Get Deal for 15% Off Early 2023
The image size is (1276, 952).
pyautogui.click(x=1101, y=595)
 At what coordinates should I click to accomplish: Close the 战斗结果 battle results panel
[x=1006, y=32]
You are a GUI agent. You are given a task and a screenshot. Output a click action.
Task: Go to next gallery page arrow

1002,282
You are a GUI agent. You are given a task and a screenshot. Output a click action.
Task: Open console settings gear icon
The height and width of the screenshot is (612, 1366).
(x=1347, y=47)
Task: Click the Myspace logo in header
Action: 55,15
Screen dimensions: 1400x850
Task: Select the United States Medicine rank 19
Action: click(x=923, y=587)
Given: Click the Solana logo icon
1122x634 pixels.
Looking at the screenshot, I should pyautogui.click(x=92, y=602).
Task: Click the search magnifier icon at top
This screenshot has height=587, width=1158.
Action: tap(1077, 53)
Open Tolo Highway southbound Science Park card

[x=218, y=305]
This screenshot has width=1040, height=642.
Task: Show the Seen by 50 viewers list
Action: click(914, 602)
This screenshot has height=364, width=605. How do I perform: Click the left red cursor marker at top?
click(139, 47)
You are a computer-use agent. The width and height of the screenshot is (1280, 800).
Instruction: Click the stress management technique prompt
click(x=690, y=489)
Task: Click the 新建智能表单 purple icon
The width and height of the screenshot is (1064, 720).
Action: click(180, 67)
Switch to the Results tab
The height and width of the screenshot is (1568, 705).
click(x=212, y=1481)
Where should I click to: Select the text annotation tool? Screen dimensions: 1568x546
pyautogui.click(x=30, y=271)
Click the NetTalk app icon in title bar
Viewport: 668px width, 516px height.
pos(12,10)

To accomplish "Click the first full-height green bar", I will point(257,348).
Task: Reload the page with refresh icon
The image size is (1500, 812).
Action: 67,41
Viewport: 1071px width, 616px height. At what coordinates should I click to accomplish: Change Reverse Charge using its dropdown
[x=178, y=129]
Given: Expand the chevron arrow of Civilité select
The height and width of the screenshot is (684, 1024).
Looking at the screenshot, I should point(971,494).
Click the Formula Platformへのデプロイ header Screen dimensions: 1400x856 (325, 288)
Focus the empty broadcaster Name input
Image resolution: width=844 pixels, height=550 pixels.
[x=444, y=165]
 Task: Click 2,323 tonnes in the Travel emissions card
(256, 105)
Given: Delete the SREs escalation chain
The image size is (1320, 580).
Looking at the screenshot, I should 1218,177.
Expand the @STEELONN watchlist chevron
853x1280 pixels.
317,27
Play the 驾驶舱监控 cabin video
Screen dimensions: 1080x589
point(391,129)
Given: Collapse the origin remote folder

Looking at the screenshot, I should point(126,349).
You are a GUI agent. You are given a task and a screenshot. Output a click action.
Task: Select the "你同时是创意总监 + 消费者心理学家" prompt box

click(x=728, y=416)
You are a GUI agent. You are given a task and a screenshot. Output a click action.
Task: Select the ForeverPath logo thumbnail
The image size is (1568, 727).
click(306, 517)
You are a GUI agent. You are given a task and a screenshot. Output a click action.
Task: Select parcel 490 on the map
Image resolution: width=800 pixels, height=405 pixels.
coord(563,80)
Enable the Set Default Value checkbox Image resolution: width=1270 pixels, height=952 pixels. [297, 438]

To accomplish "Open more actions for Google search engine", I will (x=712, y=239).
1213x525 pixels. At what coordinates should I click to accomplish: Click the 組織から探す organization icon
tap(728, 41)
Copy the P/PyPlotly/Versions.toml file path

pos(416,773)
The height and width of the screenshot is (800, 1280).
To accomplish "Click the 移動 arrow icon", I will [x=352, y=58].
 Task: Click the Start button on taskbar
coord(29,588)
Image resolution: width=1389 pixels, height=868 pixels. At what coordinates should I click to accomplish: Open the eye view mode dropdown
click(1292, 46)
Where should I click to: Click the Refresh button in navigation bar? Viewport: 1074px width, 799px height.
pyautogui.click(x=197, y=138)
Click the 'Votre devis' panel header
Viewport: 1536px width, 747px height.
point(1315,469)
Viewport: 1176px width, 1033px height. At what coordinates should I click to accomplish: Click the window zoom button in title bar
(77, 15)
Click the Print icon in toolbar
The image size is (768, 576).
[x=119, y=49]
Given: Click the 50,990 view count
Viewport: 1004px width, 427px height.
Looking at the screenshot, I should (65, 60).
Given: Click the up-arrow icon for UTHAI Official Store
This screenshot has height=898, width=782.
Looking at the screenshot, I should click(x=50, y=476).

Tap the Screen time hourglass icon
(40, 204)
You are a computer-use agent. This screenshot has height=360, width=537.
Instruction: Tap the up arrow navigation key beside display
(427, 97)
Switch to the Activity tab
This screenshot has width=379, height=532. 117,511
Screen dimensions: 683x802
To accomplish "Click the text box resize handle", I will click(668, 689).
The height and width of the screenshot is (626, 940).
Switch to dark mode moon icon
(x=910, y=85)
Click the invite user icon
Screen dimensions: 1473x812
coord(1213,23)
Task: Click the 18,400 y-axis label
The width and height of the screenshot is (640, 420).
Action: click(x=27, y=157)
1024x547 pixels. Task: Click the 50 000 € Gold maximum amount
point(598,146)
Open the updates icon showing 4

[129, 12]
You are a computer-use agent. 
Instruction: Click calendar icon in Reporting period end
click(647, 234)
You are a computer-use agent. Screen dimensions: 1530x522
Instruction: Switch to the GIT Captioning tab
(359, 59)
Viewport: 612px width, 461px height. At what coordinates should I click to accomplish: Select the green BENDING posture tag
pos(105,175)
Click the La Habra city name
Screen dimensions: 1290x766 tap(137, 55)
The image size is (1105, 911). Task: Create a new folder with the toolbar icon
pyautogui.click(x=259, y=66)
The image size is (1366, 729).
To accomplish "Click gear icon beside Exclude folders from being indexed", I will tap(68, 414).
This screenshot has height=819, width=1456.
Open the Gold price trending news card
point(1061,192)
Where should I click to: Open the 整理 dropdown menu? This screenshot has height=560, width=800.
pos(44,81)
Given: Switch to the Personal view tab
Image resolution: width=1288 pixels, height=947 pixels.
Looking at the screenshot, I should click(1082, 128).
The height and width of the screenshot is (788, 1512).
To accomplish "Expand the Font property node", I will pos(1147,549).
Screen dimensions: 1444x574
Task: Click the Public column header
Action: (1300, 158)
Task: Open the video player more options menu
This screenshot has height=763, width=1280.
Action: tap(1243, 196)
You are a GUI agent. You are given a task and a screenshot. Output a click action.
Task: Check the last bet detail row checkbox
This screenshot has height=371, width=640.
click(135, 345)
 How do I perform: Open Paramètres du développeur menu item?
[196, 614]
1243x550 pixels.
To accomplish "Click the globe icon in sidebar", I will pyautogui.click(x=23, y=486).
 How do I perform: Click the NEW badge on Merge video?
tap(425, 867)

-.-.-

- _YOUR ASSIGNMENT_:
Print each line above exactly as it stands.

- _SOLUTION TO THIS PROBLEM_:
Get Deal for 15% Off Early 2023
The image size is (1276, 952).
pyautogui.click(x=1101, y=595)
 At what coordinates should I click to accomplish: Close the 战斗结果 battle results panel
[x=1006, y=32]
You are a GUI agent. You are given a task and a screenshot. Output a click action.
Task: Go to next gallery page arrow

1002,282
You are a GUI agent. You are given a task and a screenshot. Output a click action.
Task: Open console settings gear icon
The height and width of the screenshot is (612, 1366).
(x=1347, y=47)
Task: Click the Myspace logo in header
Action: 55,15
Screen dimensions: 1400x850
Task: Select the United States Medicine rank 19
Action: click(x=923, y=587)
Given: Click the Solana logo icon
1122x634 pixels.
Looking at the screenshot, I should pyautogui.click(x=92, y=602).
Task: Click the search magnifier icon at top
This screenshot has height=587, width=1158.
Action: tap(1077, 53)
Open Tolo Highway southbound Science Park card

[x=218, y=305]
This screenshot has width=1040, height=642.
Task: Show the Seen by 50 viewers list
Action: click(914, 602)
This screenshot has height=364, width=605. How do I perform: Click the left red cursor marker at top?
click(139, 47)
You are a computer-use agent. The width and height of the screenshot is (1280, 800).
Instruction: Click the stress management technique prompt
click(x=690, y=489)
Task: Click the 新建智能表单 purple icon
The width and height of the screenshot is (1064, 720).
Action: click(180, 67)
Switch to the Results tab
The height and width of the screenshot is (1568, 705).
click(x=212, y=1481)
Where should I click to: Select the text annotation tool? Screen dimensions: 1568x546
pyautogui.click(x=30, y=271)
Click the NetTalk app icon in title bar
Viewport: 668px width, 516px height.
pos(12,10)

To accomplish "Click the first full-height green bar", I will point(257,348).
Task: Reload the page with refresh icon
The image size is (1500, 812).
Action: 67,41
Viewport: 1071px width, 616px height. At what coordinates should I click to accomplish: Change Reverse Charge using its dropdown
[x=178, y=129]
Given: Expand the chevron arrow of Civilité select
The height and width of the screenshot is (684, 1024).
Looking at the screenshot, I should point(971,494).
Click the Formula Platformへのデプロイ header Screen dimensions: 1400x856 (325, 288)
Focus the empty broadcaster Name input
Image resolution: width=844 pixels, height=550 pixels.
[x=444, y=165]
 Task: Click 2,323 tonnes in the Travel emissions card
(256, 105)
Given: Delete the SREs escalation chain
The image size is (1320, 580).
Looking at the screenshot, I should 1218,177.
Expand the @STEELONN watchlist chevron
853x1280 pixels.
317,27
Play the 驾驶舱监控 cabin video
Screen dimensions: 1080x589
point(391,129)
Given: Collapse the origin remote folder

Looking at the screenshot, I should point(126,349).
You are a GUI agent. You are given a task and a screenshot. Output a click action.
Task: Select the "你同时是创意总监 + 消费者心理学家" prompt box

click(x=728, y=416)
You are a GUI agent. You are given a task and a screenshot. Output a click action.
Task: Select the ForeverPath logo thumbnail
The image size is (1568, 727).
click(306, 517)
You are a GUI agent. You are given a task and a screenshot. Output a click action.
Task: Select parcel 490 on the map
Image resolution: width=800 pixels, height=405 pixels.
coord(563,80)
Enable the Set Default Value checkbox Image resolution: width=1270 pixels, height=952 pixels. [297, 438]

To accomplish "Open more actions for Google search engine", I will (x=712, y=239).
1213x525 pixels. At what coordinates should I click to accomplish: Click the 組織から探す organization icon
tap(728, 41)
Copy the P/PyPlotly/Versions.toml file path

pos(416,773)
The height and width of the screenshot is (800, 1280).
To accomplish "Click the 移動 arrow icon", I will [x=352, y=58].
 Task: Click the Start button on taskbar
coord(29,588)
Image resolution: width=1389 pixels, height=868 pixels. At what coordinates should I click to accomplish: Open the eye view mode dropdown
click(1292, 46)
Where should I click to: Click the Refresh button in navigation bar? Viewport: 1074px width, 799px height.
pyautogui.click(x=197, y=138)
Click the 'Votre devis' panel header
Viewport: 1536px width, 747px height.
point(1315,469)
Viewport: 1176px width, 1033px height. At what coordinates should I click to accomplish: Click the window zoom button in title bar
(77, 15)
Click the Print icon in toolbar
The image size is (768, 576).
[x=119, y=49]
Given: Click the 50,990 view count
Viewport: 1004px width, 427px height.
Looking at the screenshot, I should (65, 60).
Given: Click the up-arrow icon for UTHAI Official Store
This screenshot has height=898, width=782.
Looking at the screenshot, I should click(x=50, y=476).

Tap the Screen time hourglass icon
(40, 204)
You are a computer-use agent. This screenshot has height=360, width=537.
Instruction: Tap the up arrow navigation key beside display
(427, 97)
Switch to the Activity tab
This screenshot has width=379, height=532. 117,511
Screen dimensions: 683x802
To accomplish "Click the text box resize handle", I will click(668, 689).
The height and width of the screenshot is (626, 940).
Switch to dark mode moon icon
(x=910, y=85)
Click the invite user icon
Screen dimensions: 1473x812
coord(1213,23)
Task: Click the 18,400 y-axis label
The width and height of the screenshot is (640, 420).
Action: click(x=27, y=157)
1024x547 pixels. Task: Click the 50 000 € Gold maximum amount
point(598,146)
Open the updates icon showing 4

[129, 12]
You are a computer-use agent. 
Instruction: Click calendar icon in Reporting period end
click(647, 234)
You are a computer-use agent. Screen dimensions: 1530x522
Instruction: Switch to the GIT Captioning tab
(359, 59)
Viewport: 612px width, 461px height. At what coordinates should I click to accomplish: Select the green BENDING posture tag
pos(105,175)
Click the La Habra city name
Screen dimensions: 1290x766 tap(137, 55)
The image size is (1105, 911). Task: Create a new folder with the toolbar icon
pyautogui.click(x=259, y=66)
The image size is (1366, 729).
To accomplish "Click gear icon beside Exclude folders from being indexed", I will tap(68, 414).
This screenshot has height=819, width=1456.
Open the Gold price trending news card
point(1061,192)
Where should I click to: Open the 整理 dropdown menu? This screenshot has height=560, width=800.
pos(44,81)
Given: Switch to the Personal view tab
Image resolution: width=1288 pixels, height=947 pixels.
Looking at the screenshot, I should click(1082, 128).
The height and width of the screenshot is (788, 1512).
To accomplish "Expand the Font property node", I will pos(1147,549).
Screen dimensions: 1444x574
Task: Click the Public column header
Action: (1300, 158)
Task: Open the video player more options menu
This screenshot has height=763, width=1280.
Action: tap(1243, 196)
You are a GUI agent. You are given a task and a screenshot. Output a click action.
Task: Check the last bet detail row checkbox
This screenshot has height=371, width=640.
click(135, 345)
 How do I perform: Open Paramètres du développeur menu item?
[196, 614]
1243x550 pixels.
To accomplish "Click the globe icon in sidebar", I will pyautogui.click(x=23, y=486).
 How do I perform: Click the NEW badge on Merge video?
tap(425, 867)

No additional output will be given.